Bei der Zero-Bias- Gegentakt-Verstärkerschaltung hat die Vorstufe noch eine gewisse Spannungsverstärkung, benötigt aber einen nicht gerade billigen Treibertransformator, der bei der Darlington-Schaltung zwar entfällt, dafür hat deren Vorstufe keine Spannungsverstärkung.
Literaturhinweise:
[1] Memories of early electron- tube development, Edward W. Herold, The AWA Review, Volume 7, 1992, Bloomfield, N.Y., USA
[2] 70 Years of Radio Tubes and Valves, John W. Stokes, Vestal Press, USA / New Zealand, 1982.
Link-Tipp:
Artikel über die damals ganz neue „Triple- Twin-“ Röhre Typ 295 der Firma Speed in der „Radio News“- Ausgabe vom März 1932. („Anlagen“ in Post 1 anklicken)
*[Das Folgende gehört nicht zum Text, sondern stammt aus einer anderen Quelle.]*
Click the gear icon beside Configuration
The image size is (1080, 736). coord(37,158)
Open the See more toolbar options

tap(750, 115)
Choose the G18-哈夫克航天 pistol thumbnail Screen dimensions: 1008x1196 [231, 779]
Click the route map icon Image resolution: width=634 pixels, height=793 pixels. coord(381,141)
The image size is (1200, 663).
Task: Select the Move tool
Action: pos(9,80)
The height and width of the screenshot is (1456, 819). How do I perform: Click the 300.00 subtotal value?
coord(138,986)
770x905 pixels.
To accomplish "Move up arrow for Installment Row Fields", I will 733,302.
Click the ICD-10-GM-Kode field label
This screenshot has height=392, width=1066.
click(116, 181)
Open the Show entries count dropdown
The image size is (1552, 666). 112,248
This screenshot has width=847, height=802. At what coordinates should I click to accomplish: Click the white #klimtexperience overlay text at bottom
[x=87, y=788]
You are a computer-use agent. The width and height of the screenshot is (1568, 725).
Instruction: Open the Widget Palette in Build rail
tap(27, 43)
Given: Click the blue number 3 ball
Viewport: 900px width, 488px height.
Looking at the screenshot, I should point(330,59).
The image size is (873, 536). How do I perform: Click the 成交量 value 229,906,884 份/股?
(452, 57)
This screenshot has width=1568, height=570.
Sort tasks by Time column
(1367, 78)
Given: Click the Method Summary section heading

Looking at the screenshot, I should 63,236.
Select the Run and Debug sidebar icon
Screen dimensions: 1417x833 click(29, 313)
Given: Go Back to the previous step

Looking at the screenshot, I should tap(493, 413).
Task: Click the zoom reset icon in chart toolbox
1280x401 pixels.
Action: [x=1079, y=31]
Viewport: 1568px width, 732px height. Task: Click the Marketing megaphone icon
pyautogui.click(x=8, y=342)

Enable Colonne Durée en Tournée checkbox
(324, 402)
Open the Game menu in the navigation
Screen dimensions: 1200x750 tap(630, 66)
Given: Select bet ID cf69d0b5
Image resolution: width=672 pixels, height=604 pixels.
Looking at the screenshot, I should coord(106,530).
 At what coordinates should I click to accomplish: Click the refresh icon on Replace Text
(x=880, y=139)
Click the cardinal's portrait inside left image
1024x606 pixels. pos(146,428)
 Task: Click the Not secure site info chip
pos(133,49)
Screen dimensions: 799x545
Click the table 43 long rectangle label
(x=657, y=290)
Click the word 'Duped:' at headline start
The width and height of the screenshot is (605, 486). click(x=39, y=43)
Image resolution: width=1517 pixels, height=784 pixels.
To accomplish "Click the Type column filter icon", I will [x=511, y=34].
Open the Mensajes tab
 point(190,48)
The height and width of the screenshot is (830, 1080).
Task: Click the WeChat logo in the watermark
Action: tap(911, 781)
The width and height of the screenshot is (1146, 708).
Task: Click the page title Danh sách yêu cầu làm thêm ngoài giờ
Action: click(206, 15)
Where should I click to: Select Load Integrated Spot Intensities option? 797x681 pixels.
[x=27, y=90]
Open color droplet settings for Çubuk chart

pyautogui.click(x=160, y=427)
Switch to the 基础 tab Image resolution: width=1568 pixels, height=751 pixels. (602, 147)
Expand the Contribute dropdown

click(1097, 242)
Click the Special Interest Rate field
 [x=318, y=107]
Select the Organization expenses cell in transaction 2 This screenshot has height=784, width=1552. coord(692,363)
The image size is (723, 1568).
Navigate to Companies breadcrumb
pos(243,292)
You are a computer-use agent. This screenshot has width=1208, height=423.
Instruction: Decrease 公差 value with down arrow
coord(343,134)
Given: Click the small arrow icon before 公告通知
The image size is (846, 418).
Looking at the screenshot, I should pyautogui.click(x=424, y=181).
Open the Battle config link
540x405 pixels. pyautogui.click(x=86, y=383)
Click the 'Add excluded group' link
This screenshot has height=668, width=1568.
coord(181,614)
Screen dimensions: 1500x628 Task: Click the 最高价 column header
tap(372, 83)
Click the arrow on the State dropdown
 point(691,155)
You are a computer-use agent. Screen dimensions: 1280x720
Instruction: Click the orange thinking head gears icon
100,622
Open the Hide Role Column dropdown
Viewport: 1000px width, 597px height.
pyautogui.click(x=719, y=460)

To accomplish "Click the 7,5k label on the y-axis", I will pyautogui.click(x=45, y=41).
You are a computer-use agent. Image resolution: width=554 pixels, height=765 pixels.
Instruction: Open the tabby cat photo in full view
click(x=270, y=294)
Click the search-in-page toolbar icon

Im Artikel wird besonders auf die relativ geringen Verzerrungen dieses Röhrenprinzips hingewiesen, was dadurch erreicht wird, indem sich die Verzerrungen der Vor- und Endstufe zum Teil kompensieren. Bekanntlich wurden diese Röhren trotzdem kein Erfolg, da sie durch Endpentoden und Beam Power Tetroden verdrängt wurden.